Bat Conservation International
- Abbreviation: BCI
- Formation: October 2, 1982; 43 years ago
- Founder: Merlin D. Tuttle
- Type: Charitable trust
- Tax ID no.: 74-2553144
- Legal status: 501(c)(3)
- Focus: Environmentalism, Conservation
- Headquarters: Austin, Texas
- Origins: Milwaukee, Wisconsin
- Region served: Worldwide
- Board Chair: Charles Chester, Ph.D.
- Executive Director: Mike Daulton
- Board of directors: Charles Chester, Ph.D.; Gary Dreyzin; Gerald Carter, Ph.D.; Ann George; Brock Fenton, Ph.D.; Dr.

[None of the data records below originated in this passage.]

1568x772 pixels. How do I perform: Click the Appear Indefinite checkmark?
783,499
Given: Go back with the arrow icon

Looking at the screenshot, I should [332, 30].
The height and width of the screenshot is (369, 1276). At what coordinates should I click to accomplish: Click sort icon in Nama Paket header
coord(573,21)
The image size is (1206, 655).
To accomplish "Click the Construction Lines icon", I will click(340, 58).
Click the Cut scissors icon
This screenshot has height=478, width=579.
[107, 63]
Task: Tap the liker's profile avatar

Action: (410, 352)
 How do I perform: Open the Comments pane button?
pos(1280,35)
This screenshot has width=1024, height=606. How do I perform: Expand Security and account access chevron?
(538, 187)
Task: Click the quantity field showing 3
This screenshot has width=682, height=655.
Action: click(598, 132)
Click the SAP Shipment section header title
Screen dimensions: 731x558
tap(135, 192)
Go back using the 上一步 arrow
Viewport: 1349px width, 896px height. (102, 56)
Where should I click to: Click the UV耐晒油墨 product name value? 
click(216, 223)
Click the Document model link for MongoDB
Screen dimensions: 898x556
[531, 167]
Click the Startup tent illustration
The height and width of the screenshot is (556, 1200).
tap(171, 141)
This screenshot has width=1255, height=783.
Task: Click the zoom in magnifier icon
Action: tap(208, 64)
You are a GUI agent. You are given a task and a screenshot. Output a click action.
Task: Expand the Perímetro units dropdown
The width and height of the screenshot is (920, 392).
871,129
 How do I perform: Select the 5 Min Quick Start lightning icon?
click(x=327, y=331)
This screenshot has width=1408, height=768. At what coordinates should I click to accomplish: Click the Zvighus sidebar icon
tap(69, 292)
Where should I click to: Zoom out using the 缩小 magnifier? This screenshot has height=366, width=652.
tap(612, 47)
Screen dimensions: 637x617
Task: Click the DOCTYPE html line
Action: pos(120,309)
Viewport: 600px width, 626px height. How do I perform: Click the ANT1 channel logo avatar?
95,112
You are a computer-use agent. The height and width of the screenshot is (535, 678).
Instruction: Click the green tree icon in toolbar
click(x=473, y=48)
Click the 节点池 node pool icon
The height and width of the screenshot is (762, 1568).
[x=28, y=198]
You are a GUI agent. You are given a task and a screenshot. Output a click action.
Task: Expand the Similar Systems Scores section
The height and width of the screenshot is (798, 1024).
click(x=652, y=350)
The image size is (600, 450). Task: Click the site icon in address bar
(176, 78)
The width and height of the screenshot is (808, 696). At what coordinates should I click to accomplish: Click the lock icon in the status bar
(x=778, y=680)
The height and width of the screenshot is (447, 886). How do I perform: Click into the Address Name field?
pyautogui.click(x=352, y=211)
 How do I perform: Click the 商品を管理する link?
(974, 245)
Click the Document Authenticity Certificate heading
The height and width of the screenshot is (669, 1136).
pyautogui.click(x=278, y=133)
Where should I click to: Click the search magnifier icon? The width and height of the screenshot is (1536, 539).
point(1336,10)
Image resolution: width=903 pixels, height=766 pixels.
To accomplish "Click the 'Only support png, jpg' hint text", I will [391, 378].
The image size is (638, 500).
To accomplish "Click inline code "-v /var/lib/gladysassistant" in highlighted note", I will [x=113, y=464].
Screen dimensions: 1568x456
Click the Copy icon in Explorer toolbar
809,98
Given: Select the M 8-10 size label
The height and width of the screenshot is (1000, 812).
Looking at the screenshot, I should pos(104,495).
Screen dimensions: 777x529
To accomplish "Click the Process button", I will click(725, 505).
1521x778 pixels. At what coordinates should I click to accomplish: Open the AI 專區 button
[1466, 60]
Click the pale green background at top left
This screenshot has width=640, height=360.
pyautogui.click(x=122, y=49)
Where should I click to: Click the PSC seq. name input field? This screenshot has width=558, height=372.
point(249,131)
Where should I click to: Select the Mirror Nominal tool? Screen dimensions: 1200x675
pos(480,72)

Shahroukh Mistry; Jenn Stephens, MBA; Nancy Simmons, Ph.D.; Andy Sansom, Ph.D.; Maria Mathis-Kruser; George 'Timo' Hixon; Alexander R. (Sandy) Read; Donald R. Kendall, Jr., MBA; Eileen Arbues; Roger Still
- Website: www.batcon.org

= Bat Conservation International =

US-based non-governmental organization

Bat Conservation International (BCI) is an international nongovernmental organization working to conserve bats and their habitats through conservation, education, and research efforts.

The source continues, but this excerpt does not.